[[ Exercise data open ]]
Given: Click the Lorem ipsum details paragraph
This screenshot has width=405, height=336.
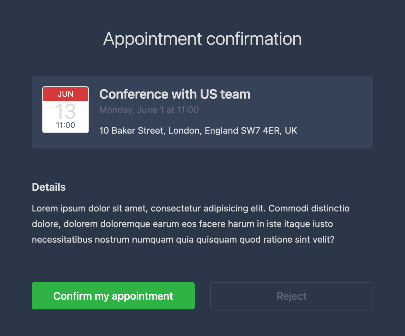Looking at the screenshot, I should pyautogui.click(x=191, y=224).
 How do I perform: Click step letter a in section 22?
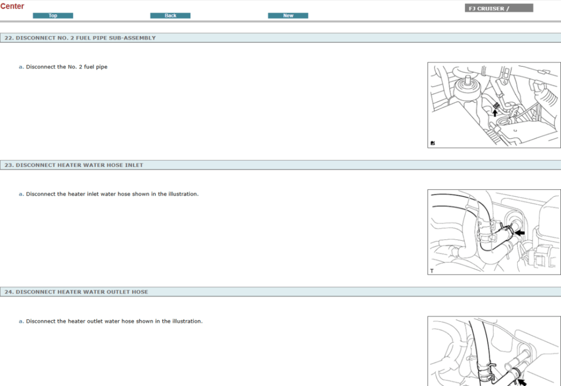[20, 66]
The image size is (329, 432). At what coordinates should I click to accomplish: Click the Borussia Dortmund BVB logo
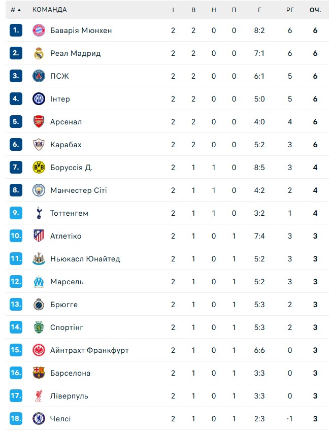39,168
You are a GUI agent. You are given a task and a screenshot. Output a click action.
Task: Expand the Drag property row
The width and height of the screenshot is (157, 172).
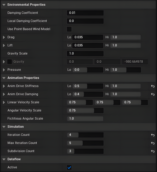point(4,37)
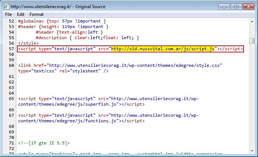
[[ Exercise data closed ]]
> _Work item_: Repeat the data exactly, dropping every picture it holds.

> _Exercise answer_:
Given: Click the Lorem ipsum details paragraph
This screenshot has width=405, height=336.
Looking at the screenshot, I should pyautogui.click(x=191, y=224).
 How do I perform: Click step letter a in section 22?
[20, 66]
The image size is (329, 432). At what coordinates should I click to accomplish: Click the Borussia Dortmund BVB logo
39,168
You are a GUI agent. You are given a task and a screenshot. Output a click action.
Task: Expand the Drag property row
The width and height of the screenshot is (157, 172).
point(4,37)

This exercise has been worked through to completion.